Lower uterine segment thickness to prevent uterine rupture and adverse perinatal outcomes: a multicenter prospective study.

Am J Obstet Gynecol

Department of Obstetrics & Gynaecology, Faculty of Medicine, Centre de recherche du Centre hospitalier universitaire de Québec, Université Laval, Québec, QC, Canada; Department of Social and Preventive Medicine, Faculty of Medicine, Université Laval, Québec, QC, Canada. Electronic address:

Published: November 2016

Background: Choice of delivery route after previous cesarean delivery can be difficult because both trial of labor after cesarean delivery and elective repeat cesarean delivery are associated with risks. The major risk that is associated with trial of labor after cesarean delivery is uterine rupture that requires emergency laparotomy.

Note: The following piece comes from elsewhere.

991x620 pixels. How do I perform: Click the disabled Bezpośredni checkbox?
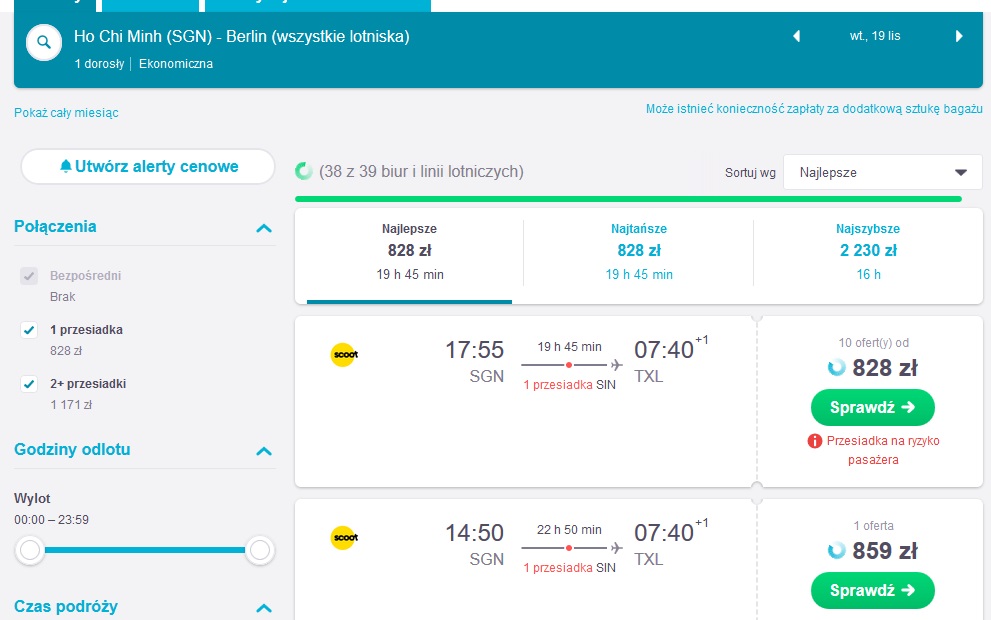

Objective: This study aimed to estimate the occurrence of uterine rupture during trial of labor after cesarean delivery when lower uterine segment thickness measurement is included in the decision-making process about the route of delivery.

Study Design: In 4 tertiary-care centers, we prospectively recruited women between 34 and 38 weeks of gestation who were contemplating a vaginal birth after a previous single low-transverse cesarean delivery. Lower uterine segment thickness was measured by ultrasound imaging and integrated in the decision of delivery route. According to lower uterine segment thickness, women were classified in 3 risk categories for uterine rupture: high risk (<2.0 mm), intermediate risk (2.0-2.4 mm), and low risk (≥2.5 mm). Our primary outcome was symptomatic uterine rupture, which was defined as requiring urgent laparotomy. We calculated that 942 women who were undergoing a trial of labor after cesarean delivery should be included to be able to show a risk of uterine rupture <0.8%.

Results: We recruited 1856 women, of whom 1849 (99%) had a complete follow-up data. Lower uterine segment thickness was <2.0 mm in 194 women (11%), 2.0-2.4 mm in 217 women (12%), and ≥2.5 mm in 1438 women (78%). Rate of trial of labor was 9%, 42%, and 61% in the 3 categories, respectively (P<.0001). Of 984 trials of labor, there were no symptomatic uterine ruptures, which is a rate that was lower than the 0.8% expected rate (P=.0001).

Conclusion: The inclusion of lower uterine segment thickness measurement in the decision of the route of delivery allows a low risk of uterine rupture during trial of labor after cesarean delivery.